◆ Your instructions: All records are to be printed exactly as they appear.

◆ Information provided:
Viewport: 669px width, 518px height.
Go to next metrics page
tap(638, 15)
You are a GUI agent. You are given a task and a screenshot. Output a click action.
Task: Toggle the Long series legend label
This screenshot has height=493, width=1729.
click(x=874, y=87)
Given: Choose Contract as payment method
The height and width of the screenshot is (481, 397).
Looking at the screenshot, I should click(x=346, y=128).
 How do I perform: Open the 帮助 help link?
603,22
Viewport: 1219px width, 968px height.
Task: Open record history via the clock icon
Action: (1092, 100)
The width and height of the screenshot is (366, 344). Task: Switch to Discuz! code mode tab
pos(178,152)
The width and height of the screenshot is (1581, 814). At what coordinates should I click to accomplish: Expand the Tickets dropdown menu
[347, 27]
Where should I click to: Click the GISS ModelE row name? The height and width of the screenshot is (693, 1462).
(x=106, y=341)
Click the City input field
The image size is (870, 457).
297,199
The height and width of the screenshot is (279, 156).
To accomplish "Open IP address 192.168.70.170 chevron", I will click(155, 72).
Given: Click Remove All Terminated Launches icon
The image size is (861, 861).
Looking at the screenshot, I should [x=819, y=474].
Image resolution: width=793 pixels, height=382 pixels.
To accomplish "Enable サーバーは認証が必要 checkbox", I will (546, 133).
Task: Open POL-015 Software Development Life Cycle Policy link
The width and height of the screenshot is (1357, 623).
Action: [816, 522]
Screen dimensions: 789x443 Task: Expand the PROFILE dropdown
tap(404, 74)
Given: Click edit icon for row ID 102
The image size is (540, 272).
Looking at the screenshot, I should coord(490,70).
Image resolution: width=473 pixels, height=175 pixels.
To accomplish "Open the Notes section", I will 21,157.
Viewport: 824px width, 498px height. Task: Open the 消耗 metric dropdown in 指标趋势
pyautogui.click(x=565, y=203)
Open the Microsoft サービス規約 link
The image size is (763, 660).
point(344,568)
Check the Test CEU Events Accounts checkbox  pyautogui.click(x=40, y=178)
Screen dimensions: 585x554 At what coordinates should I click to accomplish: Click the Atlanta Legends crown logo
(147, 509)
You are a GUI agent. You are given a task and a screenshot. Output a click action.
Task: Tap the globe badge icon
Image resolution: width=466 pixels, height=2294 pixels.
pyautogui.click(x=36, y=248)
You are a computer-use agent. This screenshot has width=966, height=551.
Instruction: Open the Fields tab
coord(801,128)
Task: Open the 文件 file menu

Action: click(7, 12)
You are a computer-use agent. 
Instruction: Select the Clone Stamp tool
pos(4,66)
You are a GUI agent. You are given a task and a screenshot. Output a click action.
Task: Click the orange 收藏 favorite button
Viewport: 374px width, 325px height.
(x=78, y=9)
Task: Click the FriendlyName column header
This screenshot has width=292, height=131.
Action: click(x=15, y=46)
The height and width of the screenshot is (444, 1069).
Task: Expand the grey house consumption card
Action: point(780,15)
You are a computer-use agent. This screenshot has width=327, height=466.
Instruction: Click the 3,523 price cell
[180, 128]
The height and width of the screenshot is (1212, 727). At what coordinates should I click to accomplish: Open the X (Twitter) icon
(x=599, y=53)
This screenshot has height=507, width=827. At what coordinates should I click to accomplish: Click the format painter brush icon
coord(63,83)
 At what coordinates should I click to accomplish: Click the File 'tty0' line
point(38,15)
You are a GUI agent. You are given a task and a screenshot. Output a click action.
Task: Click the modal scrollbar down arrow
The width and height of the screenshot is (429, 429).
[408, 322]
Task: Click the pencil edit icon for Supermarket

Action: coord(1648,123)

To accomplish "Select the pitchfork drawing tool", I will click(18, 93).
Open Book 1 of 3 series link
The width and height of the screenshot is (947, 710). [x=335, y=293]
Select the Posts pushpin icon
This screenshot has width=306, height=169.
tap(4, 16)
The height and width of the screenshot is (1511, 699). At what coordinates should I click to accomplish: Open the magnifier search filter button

◆ Task solution:
Viewport: 669px width, 518px height.
Go to next metrics page
tap(638, 15)
You are a GUI agent. You are given a task and a screenshot. Output a click action.
Task: Toggle the Long series legend label
This screenshot has height=493, width=1729.
click(x=874, y=87)
Given: Choose Contract as payment method
The height and width of the screenshot is (481, 397).
Looking at the screenshot, I should click(x=346, y=128).
 How do I perform: Open the 帮助 help link?
603,22
Viewport: 1219px width, 968px height.
Task: Open record history via the clock icon
Action: (1092, 100)
The width and height of the screenshot is (366, 344). Task: Switch to Discuz! code mode tab
pos(178,152)
The width and height of the screenshot is (1581, 814). At what coordinates should I click to accomplish: Expand the Tickets dropdown menu
[347, 27]
Where should I click to: Click the GISS ModelE row name? The height and width of the screenshot is (693, 1462).
(x=106, y=341)
Click the City input field
The image size is (870, 457).
297,199
The height and width of the screenshot is (279, 156).
To accomplish "Open IP address 192.168.70.170 chevron", I will click(155, 72).
Given: Click Remove All Terminated Launches icon
The image size is (861, 861).
Looking at the screenshot, I should [x=819, y=474].
Image resolution: width=793 pixels, height=382 pixels.
To accomplish "Enable サーバーは認証が必要 checkbox", I will (546, 133).
Task: Open POL-015 Software Development Life Cycle Policy link
The width and height of the screenshot is (1357, 623).
Action: [816, 522]
Screen dimensions: 789x443 Task: Expand the PROFILE dropdown
tap(404, 74)
Given: Click edit icon for row ID 102
The image size is (540, 272).
Looking at the screenshot, I should coord(490,70).
Image resolution: width=473 pixels, height=175 pixels.
To accomplish "Open the Notes section", I will 21,157.
Viewport: 824px width, 498px height. Task: Open the 消耗 metric dropdown in 指标趋势
pyautogui.click(x=565, y=203)
Open the Microsoft サービス規約 link
The image size is (763, 660).
point(344,568)
Check the Test CEU Events Accounts checkbox  pyautogui.click(x=40, y=178)
Screen dimensions: 585x554 At what coordinates should I click to accomplish: Click the Atlanta Legends crown logo
(147, 509)
You are a GUI agent. You are given a task and a screenshot. Output a click action.
Task: Tap the globe badge icon
Image resolution: width=466 pixels, height=2294 pixels.
pyautogui.click(x=36, y=248)
You are a computer-use agent. This screenshot has width=966, height=551.
Instruction: Open the Fields tab
coord(801,128)
Task: Open the 文件 file menu

Action: click(7, 12)
You are a computer-use agent. 
Instruction: Select the Clone Stamp tool
pos(4,66)
You are a GUI agent. You are given a task and a screenshot. Output a click action.
Task: Click the orange 收藏 favorite button
Viewport: 374px width, 325px height.
(x=78, y=9)
Task: Click the FriendlyName column header
This screenshot has width=292, height=131.
Action: click(x=15, y=46)
The height and width of the screenshot is (444, 1069).
Task: Expand the grey house consumption card
Action: point(780,15)
You are a computer-use agent. This screenshot has width=327, height=466.
Instruction: Click the 3,523 price cell
[180, 128]
The height and width of the screenshot is (1212, 727). At what coordinates should I click to accomplish: Open the X (Twitter) icon
(x=599, y=53)
This screenshot has height=507, width=827. At what coordinates should I click to accomplish: Click the format painter brush icon
coord(63,83)
 At what coordinates should I click to accomplish: Click the File 'tty0' line
point(38,15)
You are a GUI agent. You are given a task and a screenshot. Output a click action.
Task: Click the modal scrollbar down arrow
The width and height of the screenshot is (429, 429).
[408, 322]
Task: Click the pencil edit icon for Supermarket

Action: coord(1648,123)

To accomplish "Select the pitchfork drawing tool", I will click(18, 93).
Open Book 1 of 3 series link
The width and height of the screenshot is (947, 710). [x=335, y=293]
Select the Posts pushpin icon
This screenshot has width=306, height=169.
tap(4, 16)
The height and width of the screenshot is (1511, 699). At what coordinates should I click to accomplish: Open the magnifier search filter button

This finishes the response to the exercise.